The Oklahoma Chapter of the REALTORS® Land Institute (RLI) met today at the Greater Tulsa Association of REALTORS®.  Two oil & gas attorneys spoke, addressing the topics of easements and mineral rights respectively.

We learned that in Oklahoma the term “oil & gas and other minerals” does not include minerals such as gold, copper, coal, diamonds etc.  Oil and gas are “fugacious” and the term “other minerals” means minerals that act like oil & gas.  Rocks, stone, and gravel also do not fall within the scope of the term “minerals” in Oklahoma.
I came home and looked up the word “fugacious” at http://M-W.com.  It means “lasting a short time.”  A synonym is “evanescent.”  The etymology of the word is from the Latin “fugere,”  which I think means “to flee.”   This makes sense to me, because it is consistent with what I have learned about reservoir depletion and oil and gas flowing updip.
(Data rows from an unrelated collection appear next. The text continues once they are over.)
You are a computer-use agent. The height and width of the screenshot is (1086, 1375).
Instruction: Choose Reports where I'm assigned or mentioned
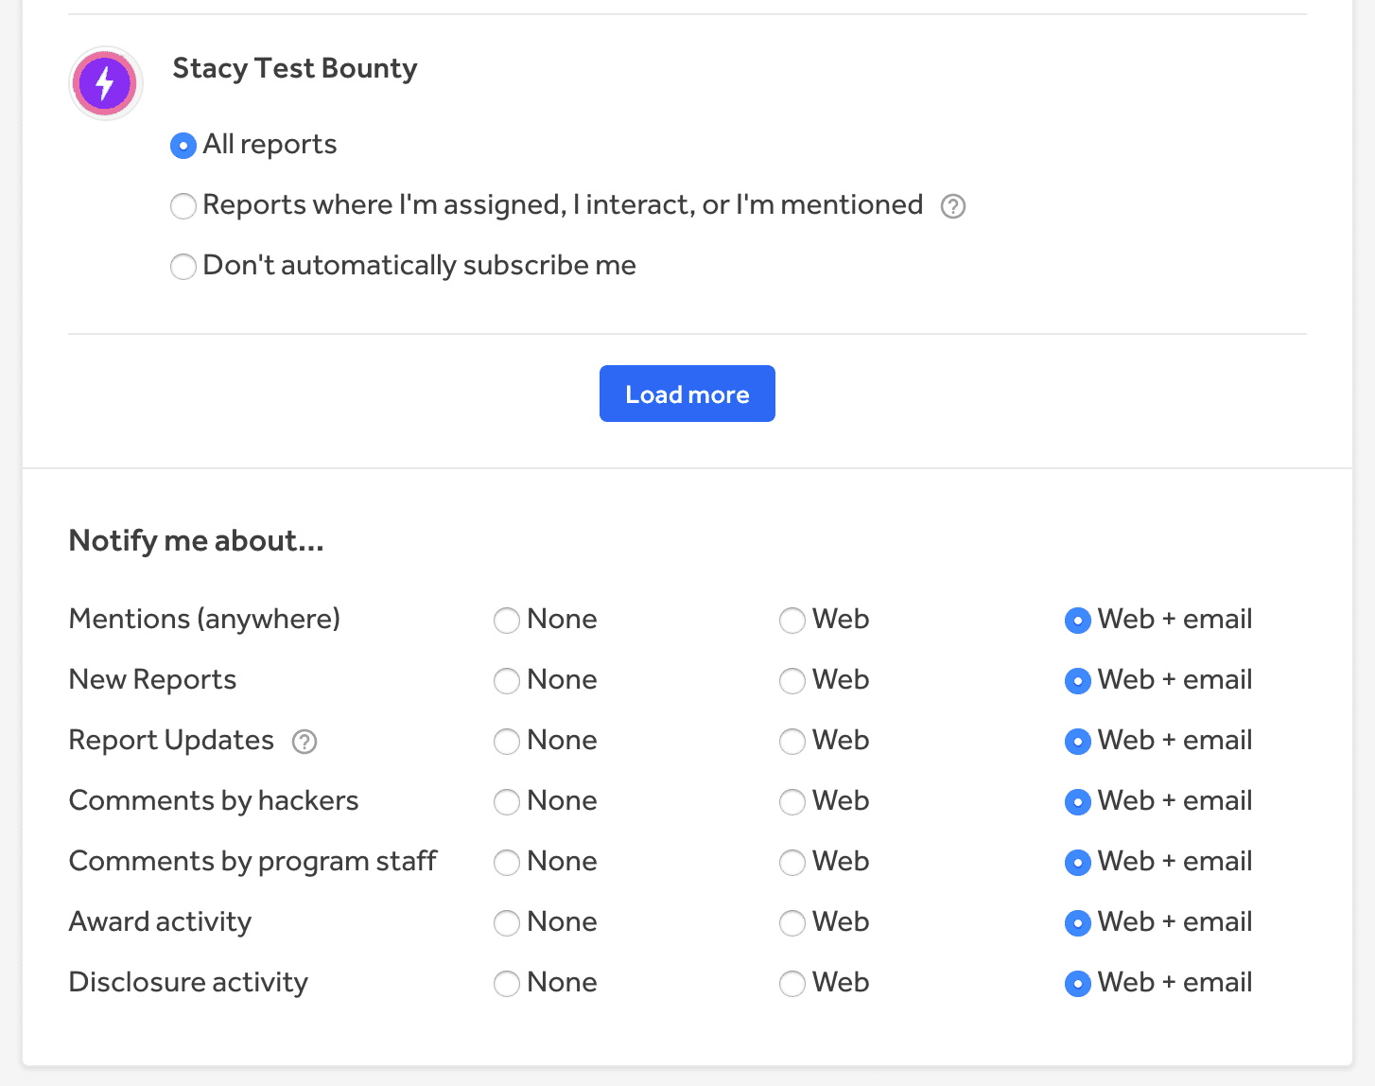point(183,206)
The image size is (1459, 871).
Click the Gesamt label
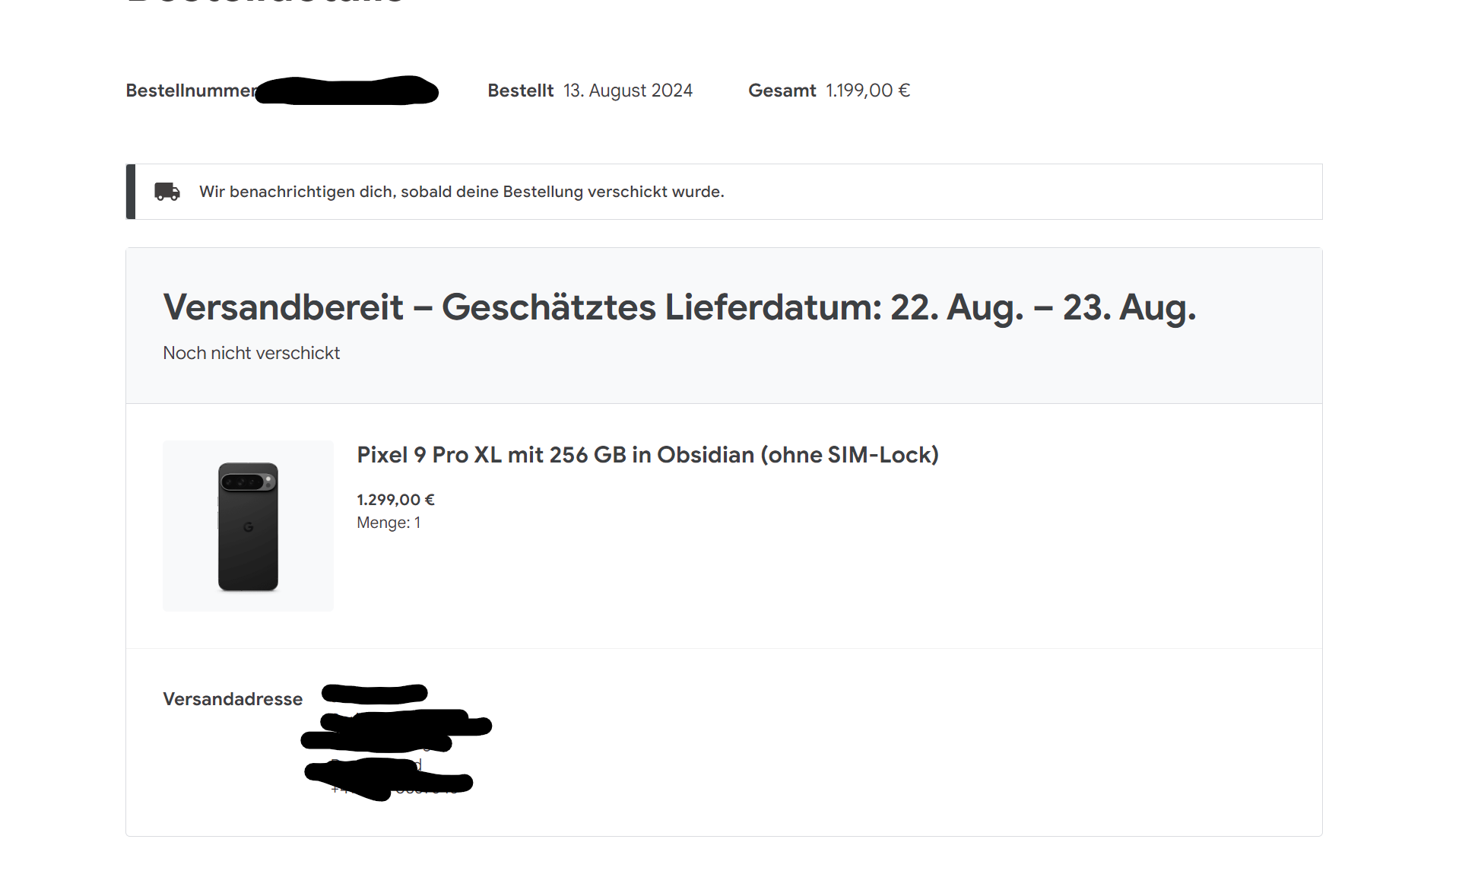[782, 91]
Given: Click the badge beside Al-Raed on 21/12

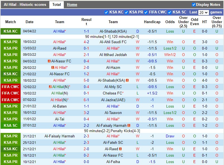Looking at the screenshot, I should click(x=120, y=149).
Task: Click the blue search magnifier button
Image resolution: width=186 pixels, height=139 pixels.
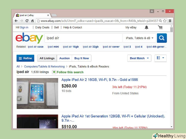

It was therefore recommended to us that we be very specific in our real estate contracts to describe exactly what it is we want our clients to convey or retain.

We also were told that even if a landowner owned let’s say 10 acres in fee simple absolute in the middle of a 640-acre unit, then that landowner could be “pooled.”  I guess that the surrounding leasehold would be draining the reservoir under their land anyway, so you might as well cooperate and sign a lease on your own terms and get a better royalty check.

Moreover, one of the attorneys corrected me by saying that severed minerals are not personal property; rather they are a form of real estate.  That means I will have to correct earlier blogs where I have referred to the severed mineral estate as personal property.  That is a common misconception among REALTORS®.  I stand corrected.